** Problem details **
In the account of the bike ride to the library, why does the writer believe that speeding drivers are not saving any time? Answer in one to three sentences.

I rode to the library this morning to check out a couple of books for the long weekend. The central library in Ogden is only a few miles from our home, but it’s closed for renovation so I went to a branch library in South Ogden. It’s about seven miles each way and there’s some climbing involved. No big deal…it’s a nice ride and it was a beautiful morning.
On the way, I had a guy in a car pull out in front of me and almost hit me. I had to take evasive action, but I did what I was supposed to do and kept the bike upright. He stopped at the last instant but he got an earful from me.
It was totally uncalled for. I was in the left turn lane right where I was supposed to be. I was wearing bright colors and easy to see. I very clearly signaled my intention to turn. We made eye contact. There was no other traffic on the road. All he had to do was wait five seconds and the way would have been as clear as the big blue sky but he pushed it like so many motorists so often do. He thought he could beat me even though I was going about 7 mph and it was obvious he couldn’t. Had he hit me, it would have wrecked my Thanksgiving. His, too, by the time my wife got through with him.
I found myself thinking about this incident as I rode on. Before heading out this morning, I read that a Utah highway patrolman who had been clinging to life for the last four days after being hit by a sixteen year old girl earlier this week passed away. He was trying to assist traffic after coming across a low hanging power line on a two lane state highway when she ran him down. Also this week there was the tragic school bus accident in Chattanooga that cost six children their lives.
Whenever this sort of thing happens, there’s an outpouring of sympathy accompanied by some soul searching. We don’t search very deep, though. Instead, we compartmentalize. The general consensus is that these are just tragic accidents that simply cannot be avoided, but this is nonsense. They can be avoided and they should be avoided. It’s very easy. Slow down. Be patient. Wait.
Speed is almost always a factor when people die on America’s highways and the crazy thing about it is that I don’t think the people doing the speeding even know why they’re doing it. I don’t believe they’re saving any time. I caught up to the guy who almost hit me at the next stop light and then I passed him as he waited behind the driver in front of him who was turning left. He had to wait a while. I never saw him again.

** Collected data **
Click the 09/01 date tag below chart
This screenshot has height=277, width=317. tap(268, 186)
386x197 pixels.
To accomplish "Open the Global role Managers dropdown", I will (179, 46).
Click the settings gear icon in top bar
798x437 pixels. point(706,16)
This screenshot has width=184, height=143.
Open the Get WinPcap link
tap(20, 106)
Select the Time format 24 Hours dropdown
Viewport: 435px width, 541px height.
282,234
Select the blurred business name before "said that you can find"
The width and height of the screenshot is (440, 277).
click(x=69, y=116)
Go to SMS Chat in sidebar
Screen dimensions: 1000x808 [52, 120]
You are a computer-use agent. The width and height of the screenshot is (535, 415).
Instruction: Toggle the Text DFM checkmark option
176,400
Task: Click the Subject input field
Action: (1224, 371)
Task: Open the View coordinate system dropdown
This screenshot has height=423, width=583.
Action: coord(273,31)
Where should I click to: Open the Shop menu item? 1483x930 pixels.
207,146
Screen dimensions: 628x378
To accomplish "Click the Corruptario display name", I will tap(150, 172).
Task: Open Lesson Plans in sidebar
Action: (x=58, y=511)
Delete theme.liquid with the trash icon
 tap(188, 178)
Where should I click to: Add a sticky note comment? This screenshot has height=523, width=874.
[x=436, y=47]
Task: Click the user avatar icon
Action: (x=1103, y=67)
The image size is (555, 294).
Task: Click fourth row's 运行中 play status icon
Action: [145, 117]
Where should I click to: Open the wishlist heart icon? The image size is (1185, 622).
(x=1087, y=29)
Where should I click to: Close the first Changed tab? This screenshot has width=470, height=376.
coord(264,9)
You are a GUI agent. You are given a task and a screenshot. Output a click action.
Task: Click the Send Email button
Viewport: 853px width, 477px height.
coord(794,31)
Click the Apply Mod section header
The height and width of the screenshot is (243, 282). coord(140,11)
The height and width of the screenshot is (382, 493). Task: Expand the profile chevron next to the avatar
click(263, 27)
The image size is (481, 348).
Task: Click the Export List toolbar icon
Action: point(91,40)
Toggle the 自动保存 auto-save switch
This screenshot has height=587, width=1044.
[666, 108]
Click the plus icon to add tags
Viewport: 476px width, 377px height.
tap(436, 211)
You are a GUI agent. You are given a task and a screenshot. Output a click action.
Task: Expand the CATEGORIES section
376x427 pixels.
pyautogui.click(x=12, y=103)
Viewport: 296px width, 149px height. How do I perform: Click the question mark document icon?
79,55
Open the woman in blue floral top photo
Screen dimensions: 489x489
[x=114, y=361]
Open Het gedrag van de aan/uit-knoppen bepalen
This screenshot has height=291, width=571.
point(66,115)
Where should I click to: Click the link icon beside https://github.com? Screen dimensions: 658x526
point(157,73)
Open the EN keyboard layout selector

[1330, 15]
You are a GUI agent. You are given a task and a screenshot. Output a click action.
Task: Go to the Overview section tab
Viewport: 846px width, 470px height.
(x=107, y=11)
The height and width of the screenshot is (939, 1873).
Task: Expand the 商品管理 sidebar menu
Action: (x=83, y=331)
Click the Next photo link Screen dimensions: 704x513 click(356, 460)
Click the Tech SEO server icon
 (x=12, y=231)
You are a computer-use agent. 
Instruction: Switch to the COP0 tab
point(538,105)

** Answer **
The writer caught up to the driver who had nearly hit the bike at the next stop light. The writer then passed him while he waited behind a driver who was turning left, and never saw him again.